The three-story, 150,000-square-foot facility, scheduled to begin operating in 2022, will also support the Clayton site’s $400 million plasma-fractionation plant that opened in 2014.

Construction of a new, $90 million fractionation facility is also under way. Scheduled to open in 2021, the facility will add 6 million liters of capacity per year.

Plasma, the water portion of blood, is rich in proteins, some of which have therapeutic value. Fractionation separates proteins so they can be purified and sterilized for use in medicines that restore or replace missing proteins.

Treating a wide range of serious diseases

Grifols’ medicines are used to treat a wide range of diseases including hemophilia, emphysema, acute liver failure, hepatitis A and immunodeficiency disorders.

Grifols’ two new facilities are the latest of several expansions that are making the Clayton site one of the world’s largest manufacturing plants for plasma-derived medicines.

In December 2017, Grifols tripled the size of its footprint there by purchasing 467 acres of land for future expansion. In July 2017, the company opened a 112,000-square-foot office building for more than 400 employees.
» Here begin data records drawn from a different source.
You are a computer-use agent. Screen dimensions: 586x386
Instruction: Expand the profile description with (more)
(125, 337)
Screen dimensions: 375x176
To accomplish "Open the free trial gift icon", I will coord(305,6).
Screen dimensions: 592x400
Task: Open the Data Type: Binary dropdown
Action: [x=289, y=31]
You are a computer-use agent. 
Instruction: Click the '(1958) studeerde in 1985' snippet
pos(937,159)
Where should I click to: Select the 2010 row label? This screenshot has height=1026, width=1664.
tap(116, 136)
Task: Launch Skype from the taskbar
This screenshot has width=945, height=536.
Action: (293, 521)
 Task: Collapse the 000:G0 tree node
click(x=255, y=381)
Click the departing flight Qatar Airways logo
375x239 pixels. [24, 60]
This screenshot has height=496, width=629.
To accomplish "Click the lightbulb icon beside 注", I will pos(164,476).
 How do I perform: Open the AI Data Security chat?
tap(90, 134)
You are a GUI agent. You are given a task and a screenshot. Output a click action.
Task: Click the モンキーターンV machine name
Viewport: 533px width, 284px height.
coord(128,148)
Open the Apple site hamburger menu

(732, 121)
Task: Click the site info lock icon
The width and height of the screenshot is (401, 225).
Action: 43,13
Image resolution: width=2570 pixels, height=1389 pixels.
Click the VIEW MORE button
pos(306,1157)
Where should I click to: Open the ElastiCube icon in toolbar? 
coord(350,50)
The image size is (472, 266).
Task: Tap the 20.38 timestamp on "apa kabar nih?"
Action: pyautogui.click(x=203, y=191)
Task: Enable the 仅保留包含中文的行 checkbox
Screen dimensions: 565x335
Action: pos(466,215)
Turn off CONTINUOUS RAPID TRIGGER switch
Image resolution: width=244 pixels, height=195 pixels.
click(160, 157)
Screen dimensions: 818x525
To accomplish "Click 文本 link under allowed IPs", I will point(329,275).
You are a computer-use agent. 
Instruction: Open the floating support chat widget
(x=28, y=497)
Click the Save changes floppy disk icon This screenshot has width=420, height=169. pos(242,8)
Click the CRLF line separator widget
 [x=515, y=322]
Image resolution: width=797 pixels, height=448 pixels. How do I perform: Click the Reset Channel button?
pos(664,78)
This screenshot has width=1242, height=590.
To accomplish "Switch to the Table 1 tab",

Investments in the site between 2017 and 2022 will total about $320 million, the company said. That’s in addition to about $760 million in capital expansions between 2011 and 2017.

Grifols established its presence in North Carolina in June 2011 when it acquired Talecris Biotherapeutics Holdings Corp. for $3.4 billion.

Close to 2,500 people work for Grifols throughout North Carolina. This includes about 1,650 people at the Clayton campus, 500 at corporate offices in Research Triangle Park, and 200 others, mostly at plasma-collection centers across the state.

Grifols expects to hire about 250 new employees in Clayton over the next dozen years. The company already is the largest employer in Johnston County.

Grifols has partnered with Johnston Community College on workforce training and participated in an April groundbreaking ceremony for a new Workforce Development Center at the college. The Center is a 30,000-square-foot educational and technical skills training facility with a focus on life sciences programming, business training and workforce development in biotechnology and other sciences.

Grifols, headquartered in Barcelona, Spain, has about 18,300 employees in 30 countries.

In 2017, its global sales exceeded 4.3 billion euros.